The RMI, which is operated by the Angeles Health International medical tourism network and connected to the website www.stemcellmx.com, is itself worthy of another long and detailed post, particularly given its close relationships with Bioheart and Stemedica, two US-based companies with registered clinical trials (here, here), and its extraordinarily long and diverse list of ungrounded treatment claims. By this, I mean Parkinson’s disease, and Alzheimer’s disease, and traumatic brain injury. And stroke and cerebral palsy and multiple sclerosis. And heart failure! And don’t forget macular degeneration and glaucoma and diabetic retinopathy. And diabetes and kidney failure to boot! 

The ICMS has accepted other applications as well. Take World Stem Cells, LLC, for instance. Located in Cancun, Mexico, this clinic flies the ICMS badge of shame right on the top page of its website, and applied for accreditation last May, which if the RMI experience is any indicator, means the results of the “18-month” review are already overdue. I don’t feel like typing the long list of World Stem Cells’ treatment claims in its entirety, so please feel free to click away below. 

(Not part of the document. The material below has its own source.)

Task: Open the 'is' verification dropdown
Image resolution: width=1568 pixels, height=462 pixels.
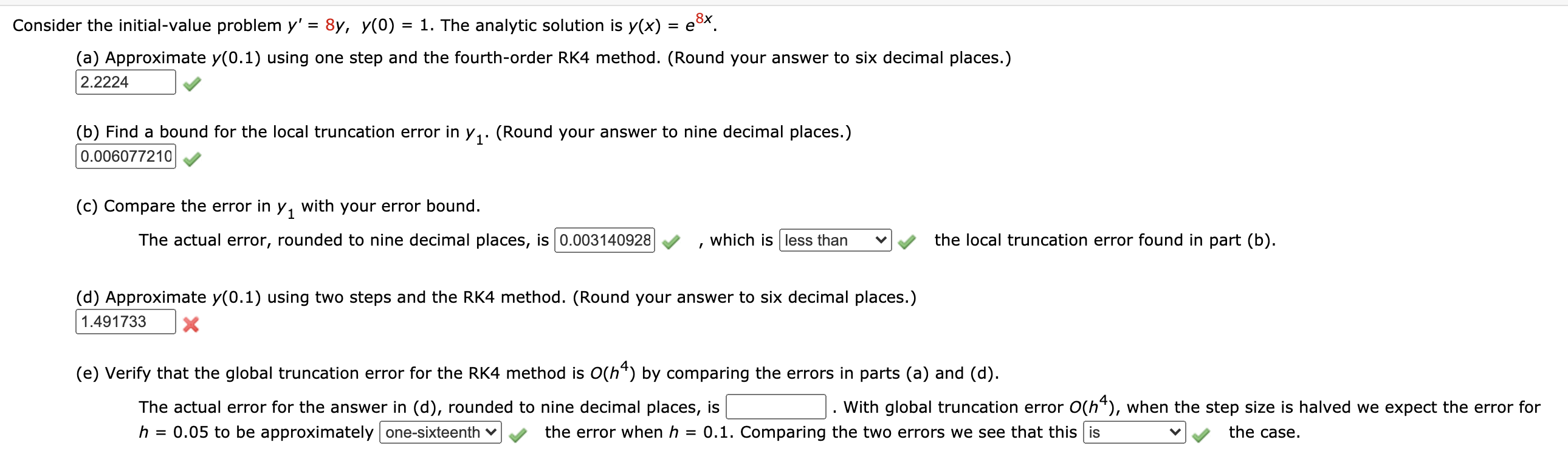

Ever the businessman, Chris Centeno has been keeping busy after being replaced by Freeman as head of the ICMS, and unceremoniously dumping his previous NPOs and the whiplash journal he launched. In 2010, he tried unsuccessfully to sue the FDA (revealing in the process that by June of that year his company, Regenerative Sciences, had already performed 43 unapproved treatments earning $236,500 and banked 242 patients’ cells at $5,000 – $8,000 a pop; i.e., $1.2 to 1.9 million in revenue), and is now locked in a legal fight over an injunction the FDA sought against his company Regenexx. He has licensed his cultured cell product (Regenexx-C) to partners in Argentina and China, and set up a stem cell treatment subsidiary in the Cayman Islands. He is also a planning committee member and speaker for this year’s one-day ICMS-sponsored session in Hollywood, FL, held in conjunction with the annual meeting of the Age Management Medicine Group, alongside other such alt-med luminaries as Jeffry S. Life (alternative medicine is, anyway, familiar turf for Centeno). 

Yes, that Jeffry S. Life.
So forgive me for my skepticism. Having watched the crass casuistry, hucksterism and vampire squid ethology that have characterized the organization so far, I can’t help but think the real meaning of “ICMS” is International Cellular Marketing Service. It is too soon to say whether things will change under their new leadership, and best of luck to Dr. Rodriguez and the latest generation of ICMS leaders in setting the group on a course to science-based medicine. But given the proven profit potential of many other companies selling variations on the stem cell miracle cure, and the growing demand for weaselly workarounds to independent pre-marketing safety and efficacy requirements of the sort the ICMS has specialized in to date, I wouldn’t bet my life on it. 

And neither, my valued reader, should you.